Frost Consulting reports the launch of FrostRB. It describes this as a research valuation and budgeting software platform which gives asset managers the ability to establish monetary values for specific unpriced research products and construct monetary research budgets that meet the requirements imposed by MiFID II. FrostRB allows asset managers to maximise ROI on research spending, thereby adding to alpha generation, it claims.
Asset managers spend approximately US$20 billion of their clients’ money (commissions) annually on external research, Frost Consulting continues. Historically, the model for research commission allocation has been inefficient and nontransparent, resulting in regulatory change. Current research commission allocation techniques, including imprecise “broker vote” systems, do not support research budgeting at the fund level and do not establish a monetary value for individual research products, as required by current FCA rules.

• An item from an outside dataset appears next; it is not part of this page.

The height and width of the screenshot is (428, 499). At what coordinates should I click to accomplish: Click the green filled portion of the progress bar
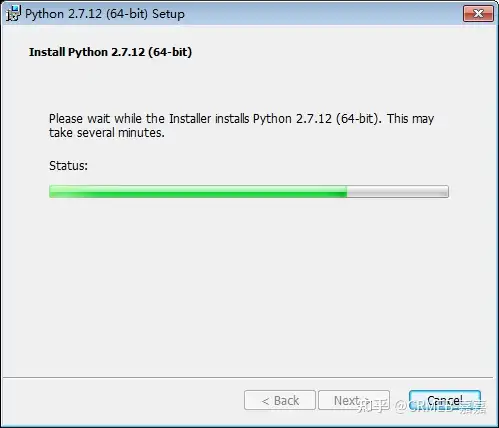pyautogui.click(x=198, y=192)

Consequently, research budgets are generally not aligned with investment strategies and fund cross-subsidisation can occur – when an asset owner’s commissions purchase research unrelated to the investment strategy in which they are invested. “Broker Vote” systems can result in overpayment for research that managers intend to use, generate implicit payments for products that aren’t used, and raise cross-subsidisation issues between funds. These unnecessary costs and inefficiencies reduce returns for asset owners.
Frost says its new platform, the only solution of its kind, transcends traditional broker vote systems. For the first time, asset managers will be able to demonstrate transparently that they only pay for the research they use, it says.